We have performed this procedure in 85 recipients with PVT; this constitutes 5.5% of the overall transplant population. Diagnosis of complete or partial PVT was made during or before surgery. Results after thrombendvenectomy in either instance were identical. When the diagnosis was made before transplantation, the patency of the superior mesenteric and/or splenic vein was confirmed when necessary by angiography. There were 53 men (62%) and 32 women (34%) with a mean age at transplantation of 53.0 ± 9.1 years. Mean follow-up was 56.7 months (range 0–178). Ten patients (12%) had surgical portosystemic shunts before transplantation. Three of these patients had documented shunt thrombosis at transplantation. Four underwent splenectomy in the peritransplant period, one had the shunt taken down at the time of surgery, and two had patent shunts left in place. Graft survival rates were 80.0%, 78.3%, and 59.9% at 1, 3, and 6 years, respectively. Patient survival rates were 84.9%, 81.3%, and 62.4% at 1, 3, and 6 years. Mean hepatic artery flow was 500 mL/min ± 0.22 mL/min (range 150–1,100). Mean portal vein flow was 1.84 L/min (range 0.50–5.10). There was a 9.2% incidence of hepatic artery thrombosis). There were two instances (2.4% incidence) of portal vein rethrombosis, both in patients with patent shunts. The first case occurred in a 50-year-old woman with a history of cryptogenic cirrhosis and a portosystemic shunt. At transplantation, portal vein flow was 1.06 L/min. She presented 83 days after transplantation with abdominal pain. Doppler ultrasound examination and subsequently angiography were used to diagnose PVT associated with thrombosis of the superior mesenteric vein, splenic vein, splenorenal shunt, and right renal vein. She was successfully treated with urokinase administration and anticoagulation therapy and is currently alive and well. The second case was in a 40-year-old woman with Laennec’s cirrhosis, hepatitis C, and a portosystemic shunt. At transplantation, she had a patent portosystemic shunt. She presented 38 days after transplantation with abdominal pain. PVT was diagnosed using Doppler ultrasound and angiography. Anticoagulation was not possible given that this patient had had a hemorrhagic cerebrovascular accident before transplantation. She was treated symptomatically. Delayed angiographic examination showed PVT with decompression of the mesenteric system via a patent shunt. She is currently alive and well.

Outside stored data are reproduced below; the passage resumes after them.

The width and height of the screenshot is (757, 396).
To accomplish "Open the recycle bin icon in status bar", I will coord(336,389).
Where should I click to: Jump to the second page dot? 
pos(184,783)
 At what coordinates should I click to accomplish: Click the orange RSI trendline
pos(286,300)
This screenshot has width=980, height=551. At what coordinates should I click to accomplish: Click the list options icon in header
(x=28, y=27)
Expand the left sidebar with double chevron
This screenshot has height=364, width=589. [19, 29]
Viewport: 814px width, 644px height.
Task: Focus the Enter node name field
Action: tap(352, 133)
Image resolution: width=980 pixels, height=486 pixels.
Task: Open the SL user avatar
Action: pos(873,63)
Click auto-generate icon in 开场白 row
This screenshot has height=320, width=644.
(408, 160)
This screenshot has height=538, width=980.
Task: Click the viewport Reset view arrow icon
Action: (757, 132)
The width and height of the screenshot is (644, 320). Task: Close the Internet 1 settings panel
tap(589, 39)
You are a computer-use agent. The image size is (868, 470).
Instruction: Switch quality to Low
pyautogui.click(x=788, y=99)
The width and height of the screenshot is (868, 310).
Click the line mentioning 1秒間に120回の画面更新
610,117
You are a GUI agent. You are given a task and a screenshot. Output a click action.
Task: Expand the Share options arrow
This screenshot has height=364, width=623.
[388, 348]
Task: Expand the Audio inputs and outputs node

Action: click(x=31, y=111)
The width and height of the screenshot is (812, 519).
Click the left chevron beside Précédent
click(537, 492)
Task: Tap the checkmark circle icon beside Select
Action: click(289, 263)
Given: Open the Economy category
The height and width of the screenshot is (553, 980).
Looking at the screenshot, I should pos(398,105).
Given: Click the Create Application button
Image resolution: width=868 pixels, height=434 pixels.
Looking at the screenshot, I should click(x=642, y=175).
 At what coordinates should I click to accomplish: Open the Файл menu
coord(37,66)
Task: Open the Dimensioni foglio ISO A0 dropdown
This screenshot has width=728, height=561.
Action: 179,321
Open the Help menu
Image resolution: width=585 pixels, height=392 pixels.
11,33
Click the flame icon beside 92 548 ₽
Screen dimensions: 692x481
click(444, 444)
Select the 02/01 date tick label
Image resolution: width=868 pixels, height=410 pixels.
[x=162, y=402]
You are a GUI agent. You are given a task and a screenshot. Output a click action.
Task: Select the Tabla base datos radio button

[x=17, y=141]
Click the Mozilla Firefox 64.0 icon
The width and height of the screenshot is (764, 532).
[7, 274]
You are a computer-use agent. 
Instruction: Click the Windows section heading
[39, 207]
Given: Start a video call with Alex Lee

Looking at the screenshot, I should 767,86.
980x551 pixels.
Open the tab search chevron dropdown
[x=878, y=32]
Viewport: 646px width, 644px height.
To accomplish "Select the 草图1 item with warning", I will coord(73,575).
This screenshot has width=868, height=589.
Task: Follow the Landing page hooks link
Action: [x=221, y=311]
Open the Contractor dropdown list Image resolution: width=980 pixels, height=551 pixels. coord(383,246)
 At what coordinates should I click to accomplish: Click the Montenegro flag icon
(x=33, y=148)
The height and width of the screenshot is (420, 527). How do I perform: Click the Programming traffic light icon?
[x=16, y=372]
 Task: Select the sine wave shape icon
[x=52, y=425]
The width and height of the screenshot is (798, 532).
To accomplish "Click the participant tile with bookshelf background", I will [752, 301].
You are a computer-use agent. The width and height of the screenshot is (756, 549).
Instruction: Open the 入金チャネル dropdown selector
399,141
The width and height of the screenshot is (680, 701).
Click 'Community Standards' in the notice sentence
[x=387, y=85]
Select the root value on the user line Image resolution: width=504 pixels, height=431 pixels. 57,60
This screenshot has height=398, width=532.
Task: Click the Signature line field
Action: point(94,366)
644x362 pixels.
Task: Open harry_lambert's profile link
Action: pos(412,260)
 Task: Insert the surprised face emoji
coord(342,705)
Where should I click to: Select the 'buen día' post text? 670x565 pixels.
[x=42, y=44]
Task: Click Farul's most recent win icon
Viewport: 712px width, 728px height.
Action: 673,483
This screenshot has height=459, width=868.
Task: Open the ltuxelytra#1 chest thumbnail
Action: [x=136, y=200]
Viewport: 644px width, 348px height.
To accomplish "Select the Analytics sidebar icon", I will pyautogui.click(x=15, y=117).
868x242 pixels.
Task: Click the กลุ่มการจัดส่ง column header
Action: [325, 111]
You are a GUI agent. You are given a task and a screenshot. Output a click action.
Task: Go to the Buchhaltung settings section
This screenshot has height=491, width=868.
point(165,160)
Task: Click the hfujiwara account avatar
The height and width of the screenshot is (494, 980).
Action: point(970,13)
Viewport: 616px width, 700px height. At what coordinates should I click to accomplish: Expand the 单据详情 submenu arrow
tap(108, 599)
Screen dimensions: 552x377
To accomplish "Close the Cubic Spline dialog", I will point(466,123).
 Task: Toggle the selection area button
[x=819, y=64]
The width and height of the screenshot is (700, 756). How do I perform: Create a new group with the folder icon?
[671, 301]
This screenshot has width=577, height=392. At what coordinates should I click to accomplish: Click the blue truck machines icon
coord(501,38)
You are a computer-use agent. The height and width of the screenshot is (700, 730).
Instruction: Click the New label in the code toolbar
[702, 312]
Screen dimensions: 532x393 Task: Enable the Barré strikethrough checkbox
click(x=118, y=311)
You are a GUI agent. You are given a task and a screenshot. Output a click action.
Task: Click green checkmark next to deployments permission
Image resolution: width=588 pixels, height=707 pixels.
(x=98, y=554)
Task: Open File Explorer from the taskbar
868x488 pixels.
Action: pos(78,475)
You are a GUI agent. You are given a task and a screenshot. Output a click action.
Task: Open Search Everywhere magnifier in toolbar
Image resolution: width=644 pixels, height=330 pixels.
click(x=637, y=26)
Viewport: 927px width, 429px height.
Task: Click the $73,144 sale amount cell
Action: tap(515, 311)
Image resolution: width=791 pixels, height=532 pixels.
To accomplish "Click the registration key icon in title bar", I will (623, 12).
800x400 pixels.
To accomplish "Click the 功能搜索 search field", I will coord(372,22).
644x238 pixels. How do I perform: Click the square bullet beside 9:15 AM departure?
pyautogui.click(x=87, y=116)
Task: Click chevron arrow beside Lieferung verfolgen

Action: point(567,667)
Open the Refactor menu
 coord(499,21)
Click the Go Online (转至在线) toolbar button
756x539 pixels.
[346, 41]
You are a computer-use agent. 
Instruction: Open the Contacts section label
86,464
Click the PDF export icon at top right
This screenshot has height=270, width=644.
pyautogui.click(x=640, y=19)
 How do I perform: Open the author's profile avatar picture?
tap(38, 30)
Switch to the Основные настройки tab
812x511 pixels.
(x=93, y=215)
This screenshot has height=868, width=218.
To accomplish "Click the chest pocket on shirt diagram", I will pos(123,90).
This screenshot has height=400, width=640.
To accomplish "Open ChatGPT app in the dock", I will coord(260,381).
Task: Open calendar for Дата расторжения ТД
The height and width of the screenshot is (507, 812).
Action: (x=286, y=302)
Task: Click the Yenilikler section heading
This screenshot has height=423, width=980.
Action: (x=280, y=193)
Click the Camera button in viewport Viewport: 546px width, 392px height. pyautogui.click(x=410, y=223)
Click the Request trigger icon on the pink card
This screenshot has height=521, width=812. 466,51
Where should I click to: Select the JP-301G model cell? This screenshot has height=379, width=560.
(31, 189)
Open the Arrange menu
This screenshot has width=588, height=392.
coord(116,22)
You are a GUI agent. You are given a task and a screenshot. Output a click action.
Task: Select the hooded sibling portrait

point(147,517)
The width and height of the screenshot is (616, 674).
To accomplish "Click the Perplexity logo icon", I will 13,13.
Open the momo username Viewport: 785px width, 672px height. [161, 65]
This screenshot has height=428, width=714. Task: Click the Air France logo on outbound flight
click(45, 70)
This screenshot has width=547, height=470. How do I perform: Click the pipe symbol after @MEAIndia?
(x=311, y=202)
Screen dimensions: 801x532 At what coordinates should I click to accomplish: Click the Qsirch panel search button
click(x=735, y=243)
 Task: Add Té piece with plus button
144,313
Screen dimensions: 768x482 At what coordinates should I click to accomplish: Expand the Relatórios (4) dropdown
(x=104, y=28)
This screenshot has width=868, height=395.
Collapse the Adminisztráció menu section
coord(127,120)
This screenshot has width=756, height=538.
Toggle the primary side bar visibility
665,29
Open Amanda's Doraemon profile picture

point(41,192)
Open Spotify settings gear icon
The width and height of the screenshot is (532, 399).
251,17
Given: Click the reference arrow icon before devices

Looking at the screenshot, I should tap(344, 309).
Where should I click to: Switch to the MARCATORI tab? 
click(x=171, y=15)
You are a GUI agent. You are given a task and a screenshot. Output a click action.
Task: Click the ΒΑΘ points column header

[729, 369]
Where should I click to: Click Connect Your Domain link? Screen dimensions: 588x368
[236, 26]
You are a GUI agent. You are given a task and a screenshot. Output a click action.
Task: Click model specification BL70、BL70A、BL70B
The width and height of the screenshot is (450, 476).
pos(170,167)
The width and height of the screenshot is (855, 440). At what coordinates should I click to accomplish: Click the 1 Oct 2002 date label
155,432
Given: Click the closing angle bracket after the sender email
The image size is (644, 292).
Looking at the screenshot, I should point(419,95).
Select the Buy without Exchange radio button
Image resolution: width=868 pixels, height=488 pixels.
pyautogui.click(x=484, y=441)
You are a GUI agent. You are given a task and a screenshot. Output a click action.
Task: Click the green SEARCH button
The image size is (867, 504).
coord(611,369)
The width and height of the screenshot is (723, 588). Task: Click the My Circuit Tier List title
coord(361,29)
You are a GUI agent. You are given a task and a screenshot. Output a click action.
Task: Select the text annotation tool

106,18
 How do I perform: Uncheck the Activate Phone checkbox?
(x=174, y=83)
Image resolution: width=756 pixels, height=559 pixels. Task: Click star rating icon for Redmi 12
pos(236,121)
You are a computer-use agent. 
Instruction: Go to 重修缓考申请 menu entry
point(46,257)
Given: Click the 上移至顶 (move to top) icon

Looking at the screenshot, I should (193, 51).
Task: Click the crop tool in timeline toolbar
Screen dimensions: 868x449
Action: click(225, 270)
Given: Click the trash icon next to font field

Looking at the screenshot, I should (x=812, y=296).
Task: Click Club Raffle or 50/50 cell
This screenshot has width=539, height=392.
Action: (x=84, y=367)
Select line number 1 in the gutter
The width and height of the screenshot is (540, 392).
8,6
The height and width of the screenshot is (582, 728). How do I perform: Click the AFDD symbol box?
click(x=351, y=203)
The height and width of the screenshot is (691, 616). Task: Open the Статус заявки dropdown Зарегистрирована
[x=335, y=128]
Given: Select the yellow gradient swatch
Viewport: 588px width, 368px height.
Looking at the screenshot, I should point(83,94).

The portal vein thrombendvenectomy group was subsequently compared with a control group comprising all recipients without PVT at transplantation. Table 1 lists the etiology of liver failure in both groups. There was a significantly higher incidence of recipients with end-stage liver disease secondary to cryptogenic cirrhosis and Laennec’s cirrhosis among those with PVT at the time of OLTx. When the status of the recipients at transplantation was considered (data not shown), we observed no significant difference among the patients with PVT and the control group. Table 2 compares both groups with respect to age, intraoperative portal vein and hepatic artery flows, anesthesia time, postoperative length of intensive care unit stay, postoperative length of hospital stay, and follow-up time. There was a significantly higher flow volume in portal veins after transplantation among those without preoperative PVT, but no difference was observed in hepatic artery flows. A significant difference was found in recipient age and hospital stay. No significant difference was found with respect to anesthesia time or length of intensive care unit stay. We also compared (data not shown) packed red blood cell, platelet, fresh-frozen plasma, and cryoprecipitate transfusions among both groups. Although volumes transfused were lower for the PVT group in all categories, the differences were not significant. Hematocrit and prothrombin time values (data not shown) at postoperative days 0, 1, 3, and 7 showed no significant differences among the groups. There was, however, a difference (P < .001) in platelet counts in the immediate postoperative period among the PVT group and the control group. Corresponding values (10³/mm³) at days 0, 1, 3, and 7, respectively, were 76 versus 88, 65 versus 94, 43 versus 73, and 83 versus 110.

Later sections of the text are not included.